Fear of infection with China Evergrande triggers a sell-off on the world market

HONG KONG – A wave of fears of Chinese economic growth swept across global markets on Monday as China Evergrande, the country’s most indebted property developer, was on the verge of default and investors worried about the consequences for its domestic and international competitors Commodity prices made.

While Chinese and Hong Kong real estate groups bore the brunt of the sell-off on Monday, the effects were felt in European and US equity markets. China Evergrande, whose debt is nearly a third trillion dollars, faces payment deadlines to banks and bondholders this week.

“The impact of the impending collapse of Evergrande is likely to contribute to China’s continued economic slowdown, which in turn anchors global growth and inflation and dampens commodity prices,” said Phoenix Kalen, strategist at Societe Generale in London.

Evergrande shares fell another 10.2% in Hong Kong and posted annual losses of 84%. The Hang Seng Property Index fell 6.7% to its lowest level since 2016 and the broader Hang Seng Index ended 3.3%. Chinese markets are closed for bank holidays through Wednesday, but Singapore-traded FTSE China A50 index futures fell over 3%

In Europe, the Euro Stoxx 600 index fell over 2% while US S&P 500 futures fell over 1%. The London FTSE 100 slid nearly 2%, with miners leading the withdrawal fearing a slowdown in China could further erode commodity prices.

Iron ore prices fell below $ 100 a ton for the first time in over a year as China’s imposition of further steel production restrictions combined with investor concerns that a slowdown in real estate construction will curb demand for the metal. Copper fell 2%, as did oil.

Global economic growth is closely linked to the fate of China, which was the only major economy to expand last year. In April, the International Monetary Fund forecast that China will contribute over a fifth to the increase in global gross domestic product in the five years to 2026.

As the Chinese economy recovered rapidly from the pandemic-induced slowdown, there were signs that growth was slowing, particularly in the housing market, where activity plummeted in July and further slowed in August.

Evergrande has started offering homes, parking and commercial space to suppliers and retail investors in lieu of default.
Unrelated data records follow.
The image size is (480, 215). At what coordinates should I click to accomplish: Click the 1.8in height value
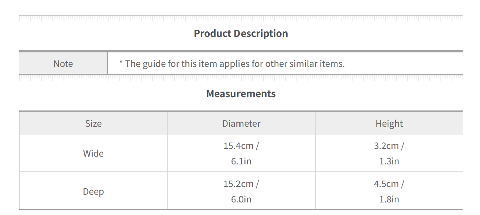tap(389, 199)
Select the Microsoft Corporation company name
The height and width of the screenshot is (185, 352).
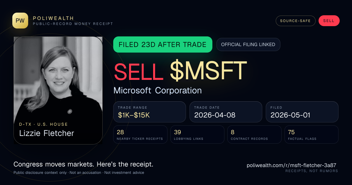click(158, 90)
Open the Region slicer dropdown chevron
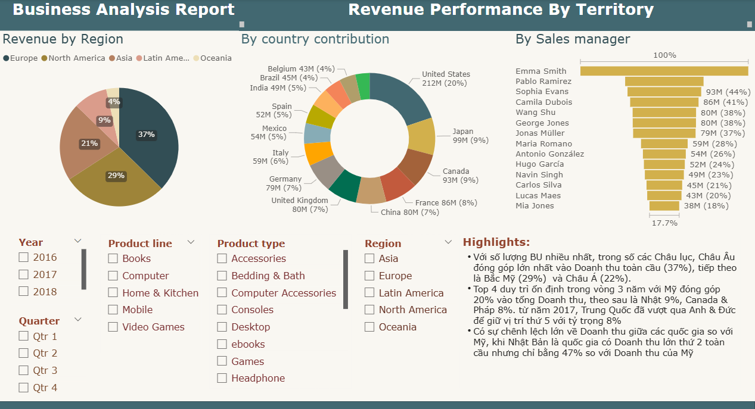This screenshot has height=409, width=755. coord(448,242)
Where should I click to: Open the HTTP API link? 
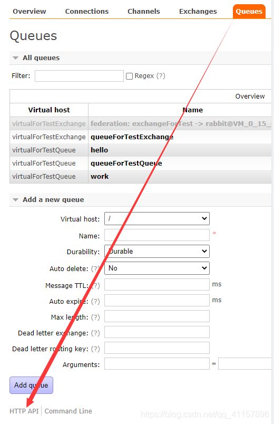click(24, 411)
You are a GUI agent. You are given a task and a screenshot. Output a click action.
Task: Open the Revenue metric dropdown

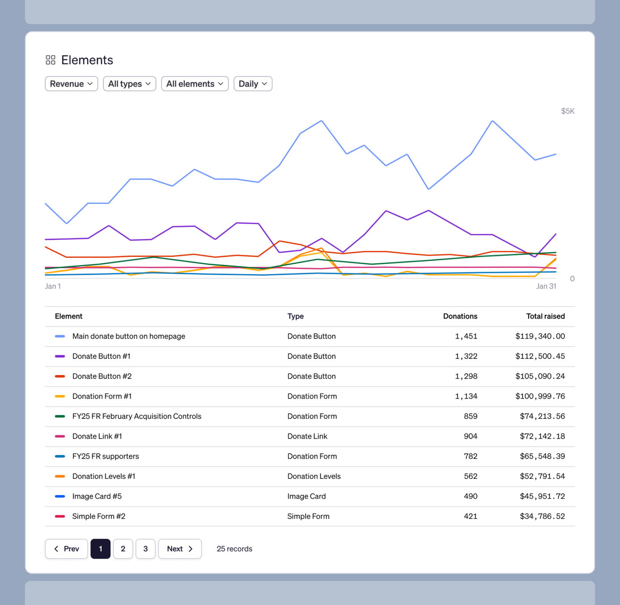[x=72, y=84]
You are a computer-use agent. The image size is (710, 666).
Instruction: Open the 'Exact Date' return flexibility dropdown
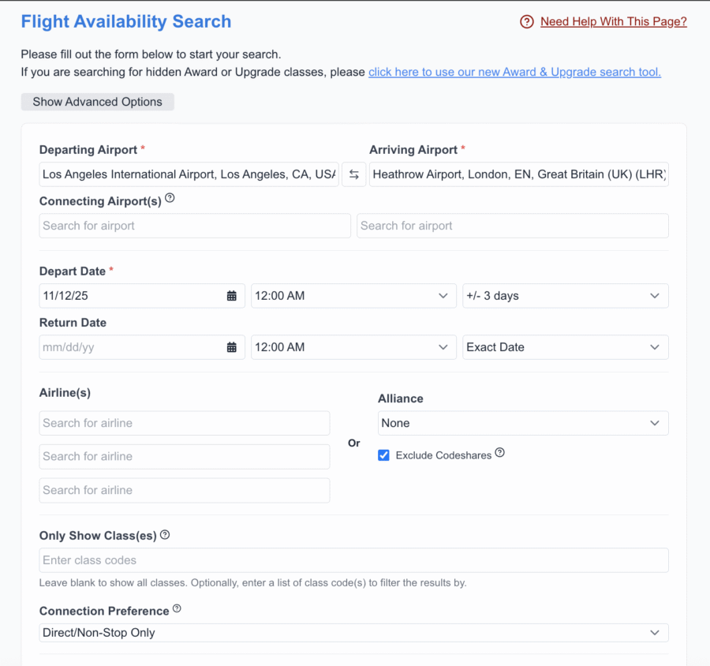[x=565, y=346]
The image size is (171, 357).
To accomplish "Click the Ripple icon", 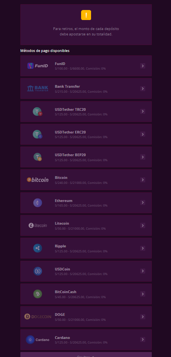I will pos(38,248).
It faces a bunch of bond coupon payments starting Thursday, and if it doesn’t make the payments within a month it is called a defaulting party.
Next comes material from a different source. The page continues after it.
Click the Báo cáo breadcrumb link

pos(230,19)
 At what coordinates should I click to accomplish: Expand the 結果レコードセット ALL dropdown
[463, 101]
“Our basis remains that any potential default or reorganization of Evergrande would be carefully managed by the government with limited contagion in both the financial and real estate markets,” said Hui Shan-led Goldman Sachs economists. “It would soon require a clear message from the government to build confidence and halt the spillover effect, the absence of which we believe poses a significant downside risk to growth in the fourth quarter and next year. “

However, economists warned that if a default occurs without clearly “shielding” the effects on other parts of the economy, then the results would be tougher, perhaps up to 4.1% of GDP, if the housing industry and financials collapse tighten.

S&P Global Ratings also said it “doesn’t expect a major systemic event if Evergrande goes down”. However, a statement to customers said that if a disorderly bankruptcy of the group coincided with a deeper market downturn in the industry, the situation could worsen. “This would set a vicious circle in motion. We believe that the sector itself has been experiencing a certain weakness in sales and prices since August and could slide further.”

Shares of Sinic Holdings, a real estate developer in Shanghai, fell 87% before trading ceased. Investors fear the company may struggle to refinance a $ 246 million bond that it will have to repay on October 18 after investors have become angry with the sector. Fitch Ratings lowered its outlook for the company to negative last week.

Large developers in Hong Kong also felt the negative effects. Sun Hung Kai Properties slumped 10%, its biggest drop since 2012, and Henderson Land slumped 13%, with investors also terrified last week by a Reuters report that Beijing warned the territory’s real estate tycoons to “monopoly behavior” no longer tolerable.

China’s largest insurer Ping An even lost 8.4%. The company said Friday that it has no exposure to Evergrande and that its insurance mutual fund has equity investments worth 63.1 billion yuan ($ 9.8 billion) tied to real estate developers that it claims are largely financial be solid.